RECORDS SHOWN: Begin
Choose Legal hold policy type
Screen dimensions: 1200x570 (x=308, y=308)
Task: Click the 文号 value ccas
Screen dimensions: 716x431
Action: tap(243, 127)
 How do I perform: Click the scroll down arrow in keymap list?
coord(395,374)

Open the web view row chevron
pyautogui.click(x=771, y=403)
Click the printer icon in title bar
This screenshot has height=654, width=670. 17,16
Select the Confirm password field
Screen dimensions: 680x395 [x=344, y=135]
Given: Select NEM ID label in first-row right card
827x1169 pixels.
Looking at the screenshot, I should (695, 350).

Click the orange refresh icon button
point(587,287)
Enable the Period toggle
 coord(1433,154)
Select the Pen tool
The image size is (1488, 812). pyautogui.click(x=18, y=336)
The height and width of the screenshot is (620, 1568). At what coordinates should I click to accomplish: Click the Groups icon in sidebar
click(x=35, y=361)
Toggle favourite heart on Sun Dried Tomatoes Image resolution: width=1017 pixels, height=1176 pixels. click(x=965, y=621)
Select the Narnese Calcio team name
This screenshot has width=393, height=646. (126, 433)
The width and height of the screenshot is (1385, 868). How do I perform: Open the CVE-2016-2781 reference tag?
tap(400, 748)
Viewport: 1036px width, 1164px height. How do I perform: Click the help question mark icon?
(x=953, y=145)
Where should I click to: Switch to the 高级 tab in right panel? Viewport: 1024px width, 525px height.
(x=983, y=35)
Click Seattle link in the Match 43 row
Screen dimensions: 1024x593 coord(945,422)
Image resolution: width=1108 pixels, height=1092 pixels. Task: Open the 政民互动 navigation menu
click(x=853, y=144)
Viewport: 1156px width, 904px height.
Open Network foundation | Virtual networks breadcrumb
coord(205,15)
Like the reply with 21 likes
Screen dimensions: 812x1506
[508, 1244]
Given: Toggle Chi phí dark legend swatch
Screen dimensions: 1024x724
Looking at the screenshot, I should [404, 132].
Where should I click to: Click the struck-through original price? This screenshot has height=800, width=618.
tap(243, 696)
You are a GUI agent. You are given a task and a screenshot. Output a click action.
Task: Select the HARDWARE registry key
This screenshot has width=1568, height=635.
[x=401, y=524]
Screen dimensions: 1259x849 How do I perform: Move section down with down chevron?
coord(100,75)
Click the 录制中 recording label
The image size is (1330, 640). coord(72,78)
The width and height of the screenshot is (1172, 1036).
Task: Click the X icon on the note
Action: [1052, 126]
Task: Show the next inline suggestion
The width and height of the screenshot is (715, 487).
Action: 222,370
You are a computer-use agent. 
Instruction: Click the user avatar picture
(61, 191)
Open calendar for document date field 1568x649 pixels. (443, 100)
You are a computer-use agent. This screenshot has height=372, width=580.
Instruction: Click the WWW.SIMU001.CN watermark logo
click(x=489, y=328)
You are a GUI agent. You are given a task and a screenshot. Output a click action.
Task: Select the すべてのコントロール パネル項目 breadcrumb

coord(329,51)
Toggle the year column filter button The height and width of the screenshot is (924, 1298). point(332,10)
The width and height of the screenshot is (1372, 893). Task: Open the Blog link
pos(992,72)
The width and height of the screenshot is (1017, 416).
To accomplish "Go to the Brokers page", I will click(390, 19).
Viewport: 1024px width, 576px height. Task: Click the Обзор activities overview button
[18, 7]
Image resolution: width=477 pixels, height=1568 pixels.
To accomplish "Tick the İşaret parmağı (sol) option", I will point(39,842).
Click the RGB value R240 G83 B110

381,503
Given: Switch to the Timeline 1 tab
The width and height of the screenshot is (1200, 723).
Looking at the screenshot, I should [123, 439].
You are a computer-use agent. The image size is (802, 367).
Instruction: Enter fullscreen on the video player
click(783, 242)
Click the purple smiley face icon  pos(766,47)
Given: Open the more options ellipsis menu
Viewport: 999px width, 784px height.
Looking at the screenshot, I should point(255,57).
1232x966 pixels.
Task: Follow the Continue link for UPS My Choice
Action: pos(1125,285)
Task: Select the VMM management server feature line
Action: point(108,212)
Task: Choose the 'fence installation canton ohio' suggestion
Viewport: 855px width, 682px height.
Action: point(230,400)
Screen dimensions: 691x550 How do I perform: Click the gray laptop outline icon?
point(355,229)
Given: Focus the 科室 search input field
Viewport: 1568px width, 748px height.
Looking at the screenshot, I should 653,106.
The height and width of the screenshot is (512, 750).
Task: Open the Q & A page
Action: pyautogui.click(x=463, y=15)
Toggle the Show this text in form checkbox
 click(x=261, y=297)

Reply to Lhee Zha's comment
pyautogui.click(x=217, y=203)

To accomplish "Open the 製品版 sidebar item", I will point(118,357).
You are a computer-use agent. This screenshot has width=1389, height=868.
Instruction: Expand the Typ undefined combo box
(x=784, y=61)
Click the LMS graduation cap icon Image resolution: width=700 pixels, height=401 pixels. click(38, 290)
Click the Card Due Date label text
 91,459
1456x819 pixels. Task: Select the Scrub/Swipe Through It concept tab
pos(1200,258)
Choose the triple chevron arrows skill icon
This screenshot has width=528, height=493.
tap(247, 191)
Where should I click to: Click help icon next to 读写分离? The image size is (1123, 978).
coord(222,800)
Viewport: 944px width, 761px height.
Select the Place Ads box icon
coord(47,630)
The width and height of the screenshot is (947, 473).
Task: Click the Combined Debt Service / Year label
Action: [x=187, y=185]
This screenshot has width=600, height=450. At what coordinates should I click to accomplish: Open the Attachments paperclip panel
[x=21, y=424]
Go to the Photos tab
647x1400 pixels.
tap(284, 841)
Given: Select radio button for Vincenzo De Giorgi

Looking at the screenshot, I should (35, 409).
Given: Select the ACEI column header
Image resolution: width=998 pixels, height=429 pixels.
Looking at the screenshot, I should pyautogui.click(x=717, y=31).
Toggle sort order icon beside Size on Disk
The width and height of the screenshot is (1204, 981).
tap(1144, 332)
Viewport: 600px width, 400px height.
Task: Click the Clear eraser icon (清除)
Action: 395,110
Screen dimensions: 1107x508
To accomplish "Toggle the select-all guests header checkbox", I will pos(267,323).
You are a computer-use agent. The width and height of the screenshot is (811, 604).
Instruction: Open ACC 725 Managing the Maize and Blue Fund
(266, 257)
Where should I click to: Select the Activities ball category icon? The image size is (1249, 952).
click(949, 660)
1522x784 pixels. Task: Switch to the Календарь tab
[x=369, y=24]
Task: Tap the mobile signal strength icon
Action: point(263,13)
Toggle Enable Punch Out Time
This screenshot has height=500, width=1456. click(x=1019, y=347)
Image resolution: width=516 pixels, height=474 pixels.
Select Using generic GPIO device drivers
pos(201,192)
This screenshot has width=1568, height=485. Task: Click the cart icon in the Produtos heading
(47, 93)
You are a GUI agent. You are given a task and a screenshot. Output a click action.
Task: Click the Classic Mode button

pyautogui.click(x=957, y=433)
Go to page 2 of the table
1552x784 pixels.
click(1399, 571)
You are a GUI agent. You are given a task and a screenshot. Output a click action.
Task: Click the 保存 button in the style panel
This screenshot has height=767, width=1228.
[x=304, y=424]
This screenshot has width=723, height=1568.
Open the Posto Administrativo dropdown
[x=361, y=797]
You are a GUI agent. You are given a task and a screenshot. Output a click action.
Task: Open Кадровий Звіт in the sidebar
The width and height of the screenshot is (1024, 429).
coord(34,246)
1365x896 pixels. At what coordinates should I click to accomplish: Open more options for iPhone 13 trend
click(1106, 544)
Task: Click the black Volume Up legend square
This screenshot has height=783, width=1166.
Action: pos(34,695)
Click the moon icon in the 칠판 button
RECORDS SHOWN: End
WHAT IS REQUIRED:
In your response, give all the records again with nothing altered.

PROBLEM SOLUTION:
Choose Legal hold policy type
Screen dimensions: 1200x570 (x=308, y=308)
Task: Click the 文号 value ccas
Screen dimensions: 716x431
Action: tap(243, 127)
 How do I perform: Click the scroll down arrow in keymap list?
coord(395,374)

Open the web view row chevron
pyautogui.click(x=771, y=403)
Click the printer icon in title bar
This screenshot has height=654, width=670. 17,16
Select the Confirm password field
Screen dimensions: 680x395 [x=344, y=135]
Given: Select NEM ID label in first-row right card
827x1169 pixels.
Looking at the screenshot, I should (695, 350).

Click the orange refresh icon button
point(587,287)
Enable the Period toggle
 coord(1433,154)
Select the Pen tool
The image size is (1488, 812). pyautogui.click(x=18, y=336)
The height and width of the screenshot is (620, 1568). At what coordinates should I click to accomplish: Click the Groups icon in sidebar
click(x=35, y=361)
Toggle favourite heart on Sun Dried Tomatoes Image resolution: width=1017 pixels, height=1176 pixels. click(x=965, y=621)
Select the Narnese Calcio team name
This screenshot has width=393, height=646. (126, 433)
The width and height of the screenshot is (1385, 868). How do I perform: Open the CVE-2016-2781 reference tag?
tap(400, 748)
Viewport: 1036px width, 1164px height. How do I perform: Click the help question mark icon?
(x=953, y=145)
Where should I click to: Switch to the 高级 tab in right panel? Viewport: 1024px width, 525px height.
(x=983, y=35)
Click Seattle link in the Match 43 row
Screen dimensions: 1024x593 coord(945,422)
Image resolution: width=1108 pixels, height=1092 pixels. Task: Open the 政民互动 navigation menu
click(x=853, y=144)
Viewport: 1156px width, 904px height.
Open Network foundation | Virtual networks breadcrumb
coord(205,15)
Like the reply with 21 likes
Screen dimensions: 812x1506
[508, 1244]
Given: Toggle Chi phí dark legend swatch
Screen dimensions: 1024x724
Looking at the screenshot, I should [404, 132].
Where should I click to: Click the struck-through original price? This screenshot has height=800, width=618.
tap(243, 696)
You are a GUI agent. You are given a task and a screenshot. Output a click action.
Task: Select the HARDWARE registry key
This screenshot has width=1568, height=635.
[x=401, y=524]
Screen dimensions: 1259x849 How do I perform: Move section down with down chevron?
coord(100,75)
Click the 录制中 recording label
The image size is (1330, 640). coord(72,78)
The width and height of the screenshot is (1172, 1036).
Task: Click the X icon on the note
Action: [1052, 126]
Task: Show the next inline suggestion
The width and height of the screenshot is (715, 487).
Action: 222,370
You are a computer-use agent. 
Instruction: Click the user avatar picture
(61, 191)
Open calendar for document date field 1568x649 pixels. (443, 100)
You are a computer-use agent. This screenshot has height=372, width=580.
Instruction: Click the WWW.SIMU001.CN watermark logo
click(x=489, y=328)
You are a GUI agent. You are given a task and a screenshot. Output a click action.
Task: Select the すべてのコントロール パネル項目 breadcrumb

coord(329,51)
Toggle the year column filter button The height and width of the screenshot is (924, 1298). point(332,10)
The width and height of the screenshot is (1372, 893). Task: Open the Blog link
pos(992,72)
The width and height of the screenshot is (1017, 416).
To accomplish "Go to the Brokers page", I will click(390, 19).
Viewport: 1024px width, 576px height. Task: Click the Обзор activities overview button
[18, 7]
Image resolution: width=477 pixels, height=1568 pixels.
To accomplish "Tick the İşaret parmağı (sol) option", I will point(39,842).
Click the RGB value R240 G83 B110

381,503
Given: Switch to the Timeline 1 tab
The width and height of the screenshot is (1200, 723).
Looking at the screenshot, I should [123, 439].
You are a computer-use agent. The image size is (802, 367).
Instruction: Enter fullscreen on the video player
click(783, 242)
Click the purple smiley face icon  pos(766,47)
Given: Open the more options ellipsis menu
Viewport: 999px width, 784px height.
Looking at the screenshot, I should point(255,57).
1232x966 pixels.
Task: Follow the Continue link for UPS My Choice
Action: pos(1125,285)
Task: Select the VMM management server feature line
Action: point(108,212)
Task: Choose the 'fence installation canton ohio' suggestion
Viewport: 855px width, 682px height.
Action: point(230,400)
Screen dimensions: 691x550 How do I perform: Click the gray laptop outline icon?
point(355,229)
Given: Focus the 科室 search input field
Viewport: 1568px width, 748px height.
Looking at the screenshot, I should 653,106.
The height and width of the screenshot is (512, 750).
Task: Open the Q & A page
Action: pyautogui.click(x=463, y=15)
Toggle the Show this text in form checkbox
 click(x=261, y=297)

Reply to Lhee Zha's comment
pyautogui.click(x=217, y=203)

To accomplish "Open the 製品版 sidebar item", I will point(118,357).
You are a computer-use agent. This screenshot has width=1389, height=868.
Instruction: Expand the Typ undefined combo box
(x=784, y=61)
Click the LMS graduation cap icon Image resolution: width=700 pixels, height=401 pixels. click(38, 290)
Click the Card Due Date label text
 91,459
1456x819 pixels. Task: Select the Scrub/Swipe Through It concept tab
pos(1200,258)
Choose the triple chevron arrows skill icon
This screenshot has width=528, height=493.
tap(247, 191)
Where should I click to: Click help icon next to 读写分离? The image size is (1123, 978).
coord(222,800)
Viewport: 944px width, 761px height.
Select the Place Ads box icon
coord(47,630)
The width and height of the screenshot is (947, 473).
Task: Click the Combined Debt Service / Year label
Action: [x=187, y=185]
This screenshot has width=600, height=450. At what coordinates should I click to accomplish: Open the Attachments paperclip panel
[x=21, y=424]
Go to the Photos tab
647x1400 pixels.
tap(284, 841)
Given: Select radio button for Vincenzo De Giorgi

Looking at the screenshot, I should (35, 409).
Given: Select the ACEI column header
Image resolution: width=998 pixels, height=429 pixels.
Looking at the screenshot, I should pyautogui.click(x=717, y=31).
Toggle sort order icon beside Size on Disk
The width and height of the screenshot is (1204, 981).
tap(1144, 332)
Viewport: 600px width, 400px height.
Task: Click the Clear eraser icon (清除)
Action: 395,110
Screen dimensions: 1107x508
To accomplish "Toggle the select-all guests header checkbox", I will pos(267,323).
You are a computer-use agent. The width and height of the screenshot is (811, 604).
Instruction: Open ACC 725 Managing the Maize and Blue Fund
(266, 257)
Where should I click to: Select the Activities ball category icon? The image size is (1249, 952).
click(949, 660)
1522x784 pixels. Task: Switch to the Календарь tab
[x=369, y=24]
Task: Tap the mobile signal strength icon
Action: point(263,13)
Toggle Enable Punch Out Time
This screenshot has height=500, width=1456. click(x=1019, y=347)
Image resolution: width=516 pixels, height=474 pixels.
Select Using generic GPIO device drivers
pos(201,192)
This screenshot has width=1568, height=485. Task: Click the cart icon in the Produtos heading
(47, 93)
You are a GUI agent. You are given a task and a screenshot. Output a click action.
Task: Click the Classic Mode button

pyautogui.click(x=957, y=433)
Go to page 2 of the table
1552x784 pixels.
click(1399, 571)
You are a GUI agent. You are given a task and a screenshot. Output a click action.
Task: Click the 保存 button in the style panel
This screenshot has height=767, width=1228.
[x=304, y=424]
This screenshot has width=723, height=1568.
Open the Posto Administrativo dropdown
[x=361, y=797]
You are a GUI agent. You are given a task and a screenshot. Output a click action.
Task: Open Кадровий Звіт in the sidebar
The width and height of the screenshot is (1024, 429).
coord(34,246)
1365x896 pixels. At what coordinates should I click to accomplish: Open more options for iPhone 13 trend
click(1106, 544)
Task: Click the black Volume Up legend square
This screenshot has height=783, width=1166.
Action: pos(34,695)
Click the moon icon in the 칠판 button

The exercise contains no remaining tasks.